For the Fresco in the Gallery of Francis I, Fontainebleau
1535 or 1536
Besançon, Musée des Beaux-Arts, no. D.3116.
Pen and ink over black chalk, 28.4 x 43.4. Creased down the center, and slightly stained here and there, especially at the upper left and right. Inscribed in ink at the lower left: D.3.116.
PROVENANCE: Jean Gigoux (Lugt 1164); given to the museum in 1896 (Lugt 238a).
Carroll, 1987, 238, 241, n. 1, under no. 74, as a copy of a lost drawing by Rosso.
As discussed in P.22, III N, and in Chapter VIII, this drawing is a copy of a lost drawing by Rosso for his fresco of the Revenge of Nauplius in the Gallery of Francis I (Fig.P.22, III N a). Besides showing the flying hair of some of the figures and the prows of some of the ships differently from their appearance in the fresco, the drawing also shows Nauplius’s genitals exposed while they are covered with drapery in the painting. The drawing was not copied from Fantuzzi’s reversed etching of this scene (Fig.E.71), which, like the fresco, shows Nauplius’s genitals covered.
The studied penmanship of the drawing comes very close to Rosso’s as it can be seen in his Design for an Altar (Fig.D.38a), in his Annunciation in Vienna (Fig.D.43a), and in his Petrarch drawing at Christ Church (Fig.D.47a). But it is clear that the Nauplius drawing is too methodically executed to be an original work by Rosso. Its draughtsmanship also resembles that of the Pandora and Her Box (Fig.D.67a), although the lost original of the Besançon drawing would seem, from the copy, to have been not so swiftly executed as that drawing.
Furthermore, it is most likely that the lost original of the Nauplius drawing was not executed only with pen and ink; it must have had washes. It is also very possible that it was heightened with white and was done on a dark ground, like the study for the early version of the Scene of Sacrifice known from several copies (Fig.D.50B). The lost Nauplius drawing would, then, have also resembled the other three drawings mentioned above. Only the pen lines have been reproduced by the copyist, as frequently is the case with copies of the drawings made for the gallery.
As the Nauplius scene would seem to have been designed in 1535 or 1536, in a period when the influence of Michelangelo’s art is first especially noticeable in work done for the gallery and here of Michelangelo’s studies for his Last Judgement – so, too, the lost Nauplius drawing would have been done in one of these years (see P.22).
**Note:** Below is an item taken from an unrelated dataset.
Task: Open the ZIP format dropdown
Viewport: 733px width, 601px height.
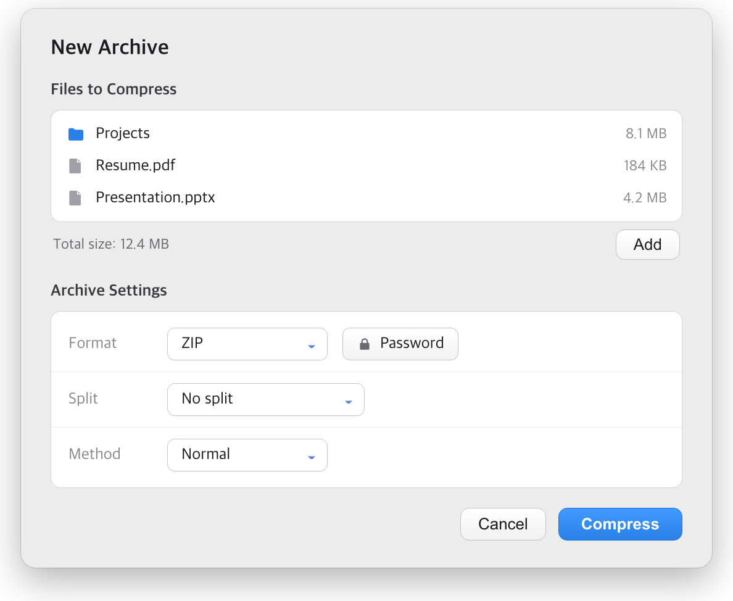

A note at Besançon suggests that Boyvin may be the author of this drawing, but there is no way to prove such an attribution. It may be pointed out, however, that Boyvin did not engrave this composition. The copy may be by the same hand as the copy in the Ensba, Paris (Fig.D.64) of a lost drawing for the final version of the Scene of Sacrifice in the Gallery of Francis I.
PRINT. Du Cerceau, E.59 (Fig.E.59). Design for the Decoration of a Cup or Bowl with Scenes of Figures and Ships in a Storm at Sea, etching, showing the Nauplius figure with his genitals exposed and thus possibly dependent on either Rosso’s lost drawing or on a copy of it.